- **Exercise details**
Identify each line below containing the string "height" and copy it.

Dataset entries
>>>
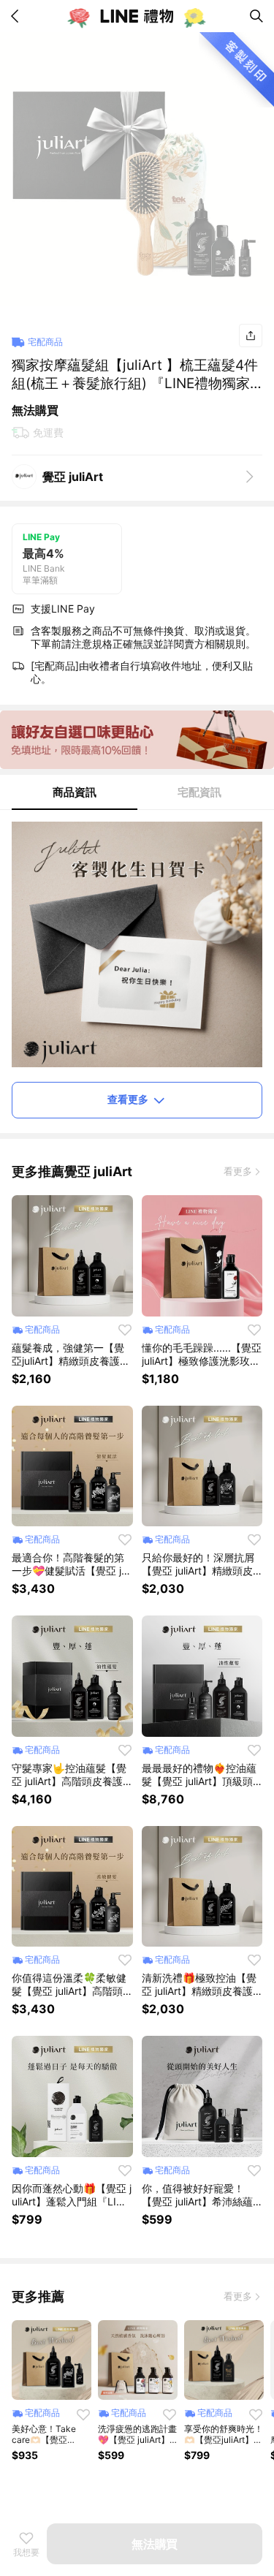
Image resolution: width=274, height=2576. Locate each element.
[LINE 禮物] (137, 16)
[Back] (17, 16)
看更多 (238, 1171)
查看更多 (127, 1099)
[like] (125, 1330)
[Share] (250, 335)
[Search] (256, 16)
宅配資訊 (199, 792)
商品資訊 (74, 792)
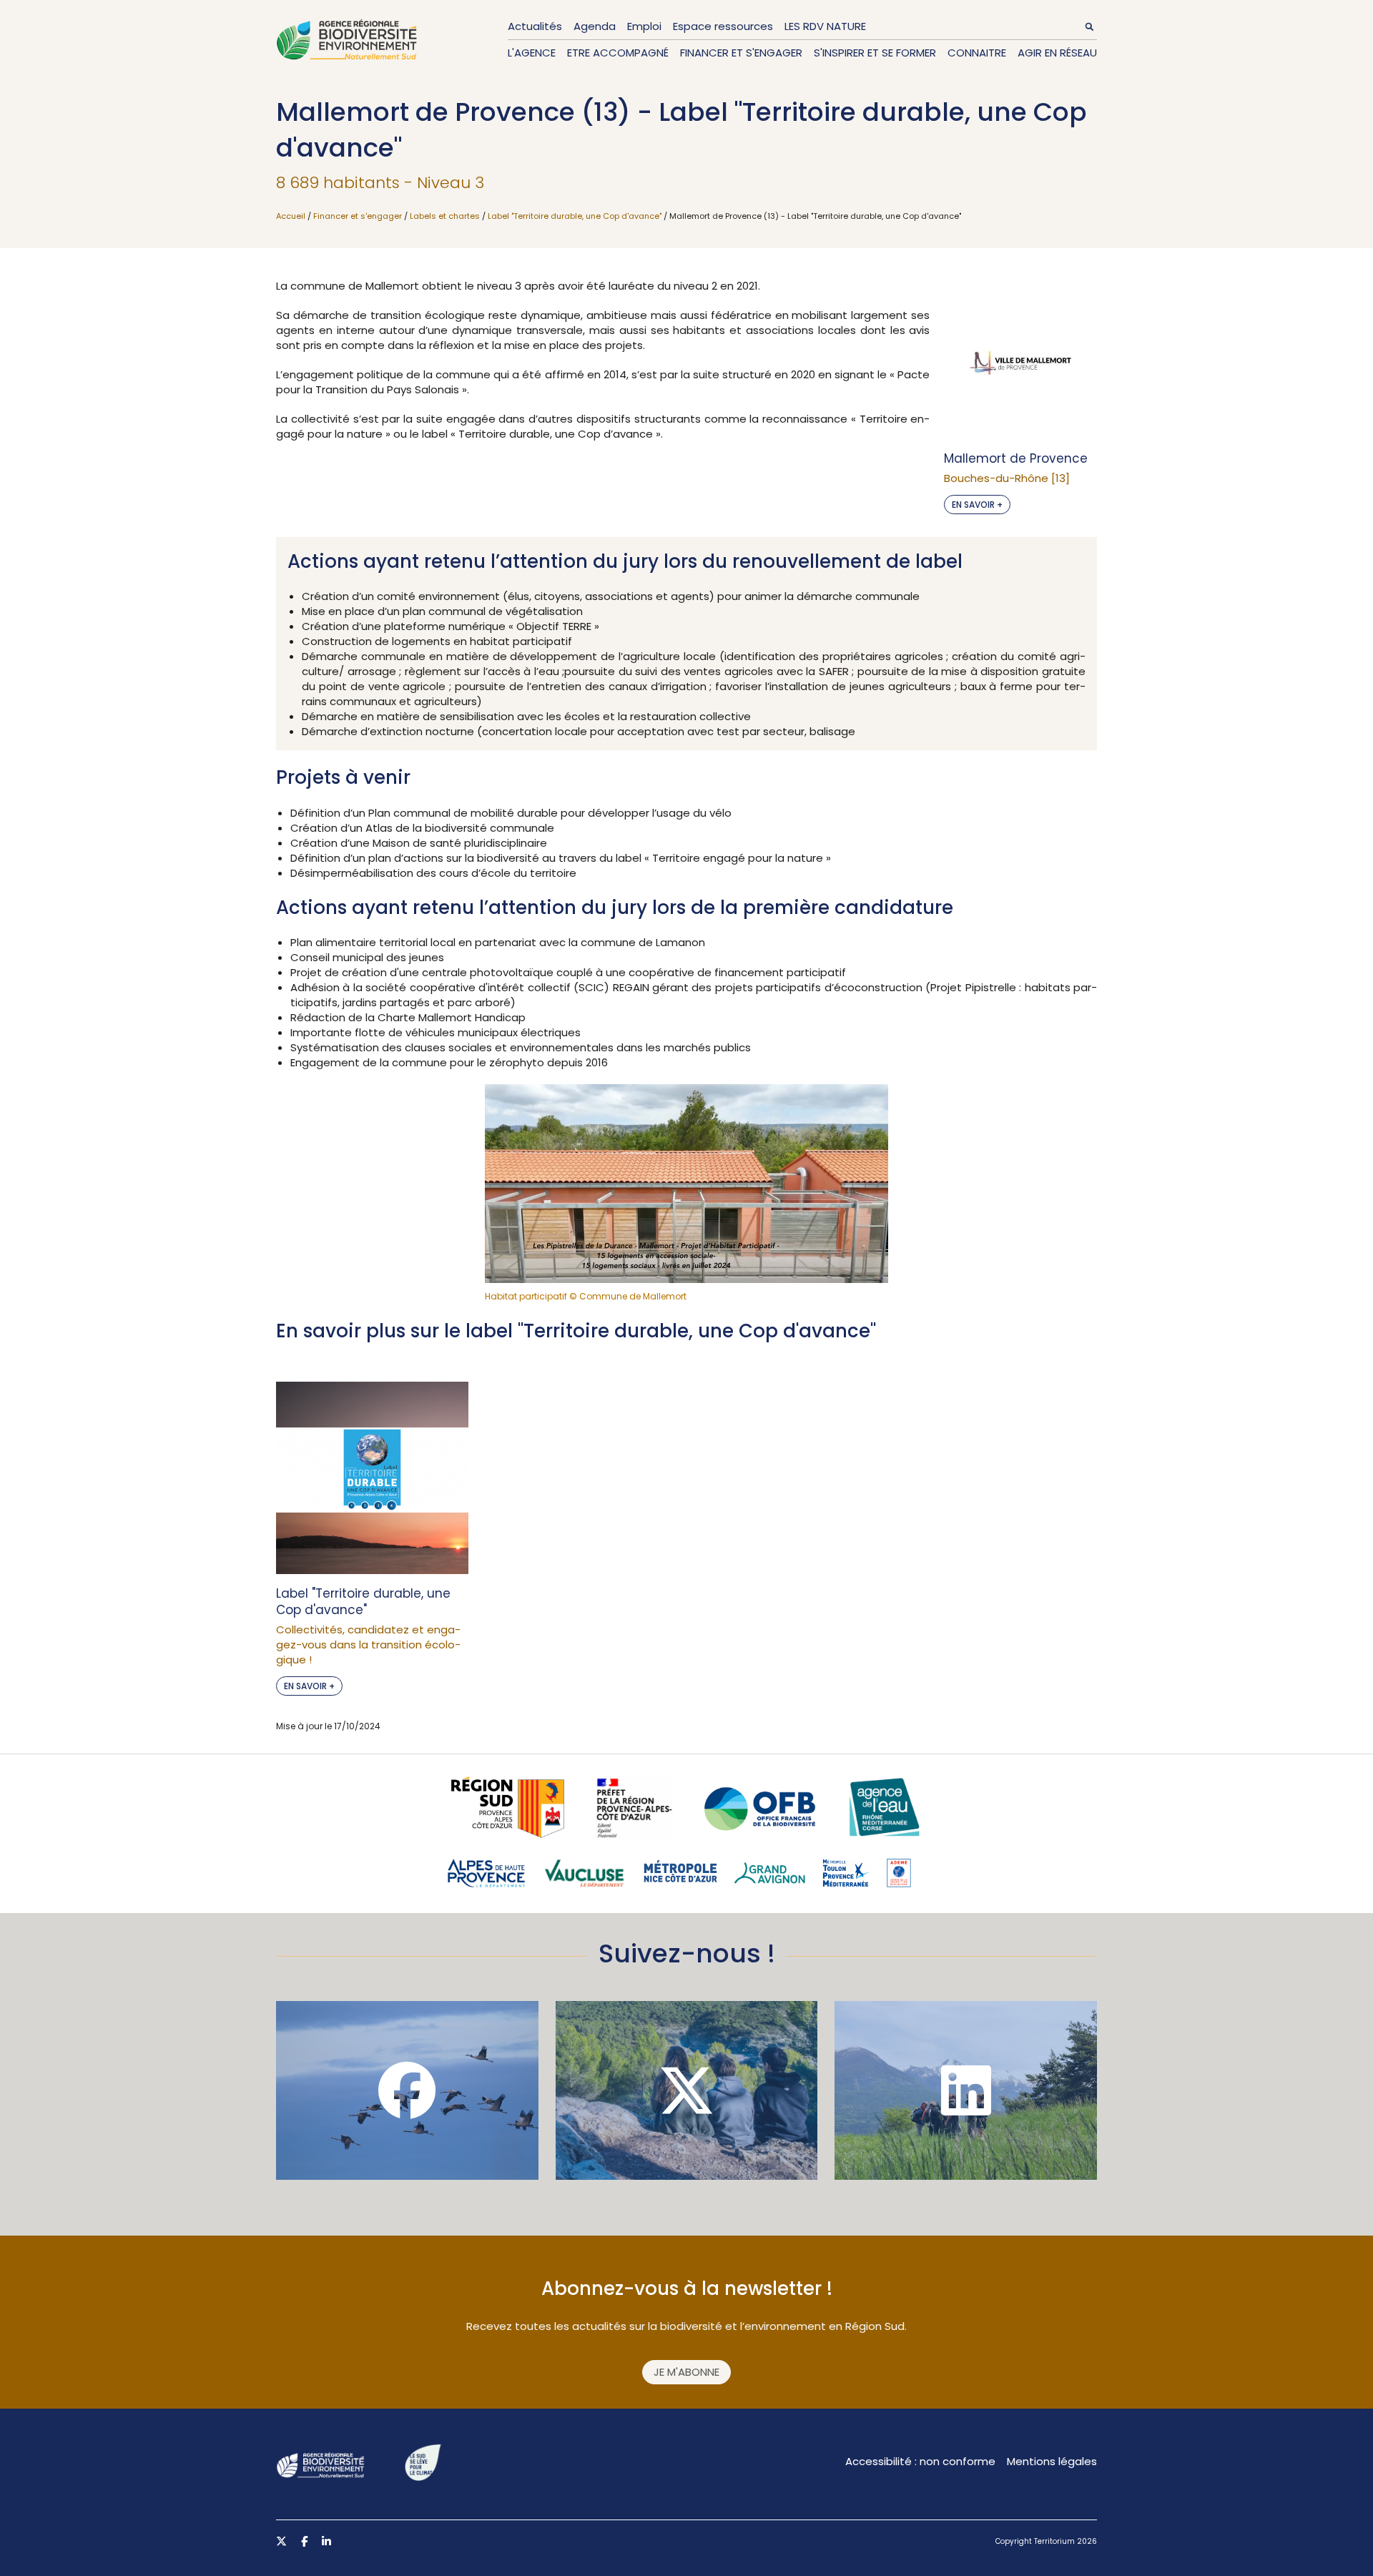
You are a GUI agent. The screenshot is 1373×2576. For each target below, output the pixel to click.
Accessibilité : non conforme (920, 2461)
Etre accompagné (618, 52)
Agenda (595, 26)
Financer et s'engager (741, 52)
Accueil (290, 216)
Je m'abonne (686, 2371)
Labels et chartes (445, 216)
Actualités (535, 26)
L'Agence (532, 52)
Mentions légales (1052, 2461)
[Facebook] (407, 2090)
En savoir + (977, 504)
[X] (687, 2090)
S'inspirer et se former (875, 52)
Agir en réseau (1057, 52)
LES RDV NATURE (825, 26)
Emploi (644, 26)
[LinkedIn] (966, 2090)
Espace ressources (723, 26)
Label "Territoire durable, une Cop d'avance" (574, 216)
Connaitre (977, 52)
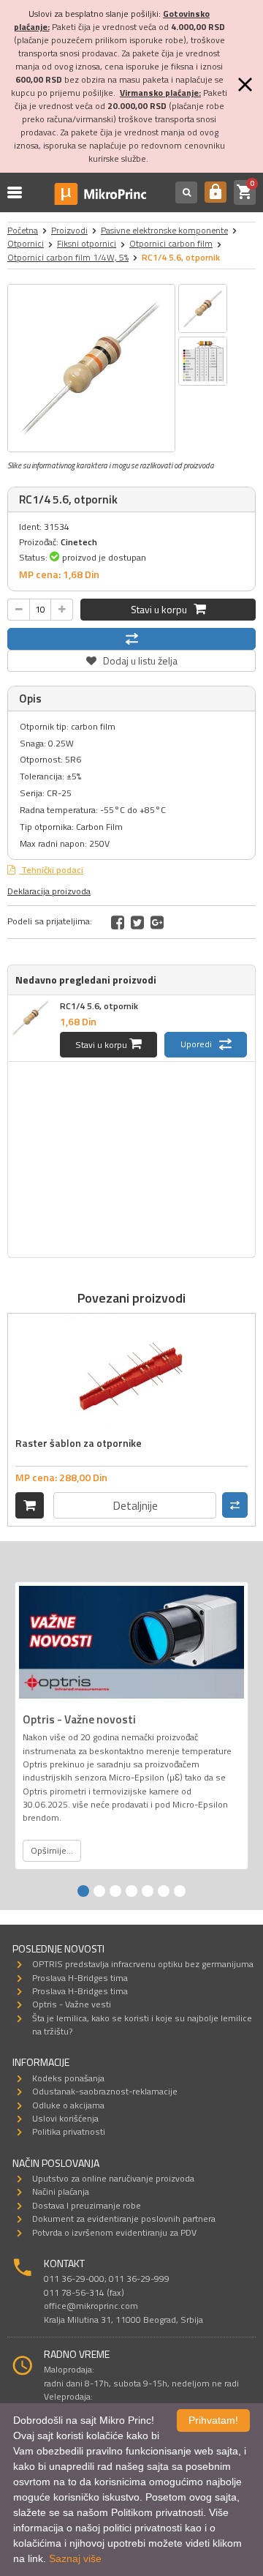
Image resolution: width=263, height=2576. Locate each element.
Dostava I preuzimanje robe (86, 2205)
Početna (22, 230)
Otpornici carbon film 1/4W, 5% (68, 257)
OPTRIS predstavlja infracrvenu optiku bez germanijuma (143, 1964)
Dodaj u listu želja (131, 659)
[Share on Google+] (157, 922)
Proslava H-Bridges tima (80, 1978)
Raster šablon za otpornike (78, 1442)
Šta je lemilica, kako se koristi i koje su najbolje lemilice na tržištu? (142, 2024)
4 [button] (131, 1891)
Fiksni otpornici (86, 243)
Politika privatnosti (68, 2131)
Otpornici (25, 243)
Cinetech (79, 542)
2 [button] (99, 1891)
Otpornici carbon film (171, 243)
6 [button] (163, 1891)
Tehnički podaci (51, 870)
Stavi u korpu (162, 609)
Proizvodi (69, 230)
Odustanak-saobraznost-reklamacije (105, 2091)
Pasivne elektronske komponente (164, 230)
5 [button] (147, 1891)
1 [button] (83, 1891)
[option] (91, 368)
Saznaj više (75, 2558)
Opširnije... (52, 1850)
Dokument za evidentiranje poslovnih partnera (124, 2218)
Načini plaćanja (60, 2191)
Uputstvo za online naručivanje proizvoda (113, 2178)
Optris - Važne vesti (71, 2004)
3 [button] (115, 1891)
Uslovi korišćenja (65, 2118)
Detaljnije (135, 1505)
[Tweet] (137, 922)
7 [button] (180, 1891)
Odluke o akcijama (68, 2105)
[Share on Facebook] (117, 922)
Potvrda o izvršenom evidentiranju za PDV (114, 2232)
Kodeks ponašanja (68, 2078)
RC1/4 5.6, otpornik (99, 1006)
<<<
- **Solution to this problem**
Image resolution: width=274, height=2576. Locate each element.
Image resolution: width=263, height=2576. Locate each element.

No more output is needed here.